The $15M funding will support essential work by WRAP and our partners in tackling food loss and waste through existing Voluntary Agreements in South Africa, Australia, Indonesia, Mexico and to create a new food waste voluntary agreement in Brazil. The funding covers ongoing work with money allocated to each nation to increase the systemic Target-Measure-Act approach to reduce food waste across supply chains and in the home, which globally are responsible for around 10% of all Greenhouse Gas (GHG) emissions.

David Rogers, International Director at WRAP said, “This funding is an absolute game-changer, and the largest philanthropic donation WRAP has received for our work around the world. It marks a transformational moment, bringing substantial, multi-year funding to scale up the impact of food waste voluntary agreements around the world. We know the model works, having proven it first in the UK before working with our excellent partners to support them in adapting it to local contexts and challenges. We are incredibly grateful to The Ballmer Group for the funding at this critical time, with just six years left to halve food waste by 2030.”

The Public-Private Partnership model, or Voluntary Agreement, utilises a Target-Measure-Act approach to coordinate and drive action by key partners along the global supply chains that produce our food. They can deliver significant and lasting reductions in food waste with the model proving particularly successful in the UK, where the Courtauld 2030 voluntary commitment has seen retailers and manufacturers cut their business food waste by nearly 30%.

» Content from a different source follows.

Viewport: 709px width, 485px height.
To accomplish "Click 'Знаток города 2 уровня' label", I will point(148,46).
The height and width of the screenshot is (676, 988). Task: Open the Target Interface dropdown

WRAP has helped to establish and support six food pacts, building from the blueprint of the Courtauld 2030 model. The climate action NGO is working with the partners delivering the agreements in each nation as they adapt the approach to suit their unique situations. Together, this international network provides a co-ordinated group of actors aligned to a shared ambition, mirroring the approach WRAP instigated to tackle plastic pollution through a series of national Plastics Pacts.

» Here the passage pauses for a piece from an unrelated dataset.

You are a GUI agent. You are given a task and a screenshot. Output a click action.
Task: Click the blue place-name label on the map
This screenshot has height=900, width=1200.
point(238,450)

The announcement of the grant follows the recent publication of the Philanthropic Roadmap’ (Reducing Food Loss and Waste – A Roadmap for Philanthropy).

Involving 50 expert organisations and led by the Food and Land Use Coalition (FOLU), WRAP, ReFED and the World Resources Institute (WRI). With funding from the Bezos Earth Fund, the Betsy and Jesse Fink Family Foundation, the IKEA Foundation and the Robertson Foundation, the Philanthropic Roadmap gives a blueprint identifying $300,000,000 in ready-to-fund philanthropic investments that can deliver major improvements for the climate, economy, and society by cutting food waste. National coordination through voluntary agreements is viewed as a major route to driving change.

“We have the partnerships, the framework, and the expertise to make inroads into global food waste, but what’s been missing has been serious investment at the global level. That’s why support by The Ballmer Group, and the creation of a dedicated ‘Philanthropic Roadmap’, are such important developments. Both can help fix our failing food system and help tackle climate change, and both show that investment – whether philanthropic or governmental – are crucial to help repair our failing food system,” said David Rogers.

WRAP’s work around the world

With offices in the UKAustralia and the USA, WRAP works globally with governments, businesses, and communities to deliver practical solutions to improve resource efficiency within the food system, plastics and in textiles. The organisation takes UK learning and successes and works with in-country partners to develop programmes that fully address the needs of the local area. It has programmes operating in Africa, Asia and the Pacific, Europe and the Americas. It recently brought representatives from Red de Bancos de Alimentos de México (BAMX) and the Indonesia Business Council for Sustainable Development (IBCSD) to COP28 to outline the impact public-private partnerships are making in those countries.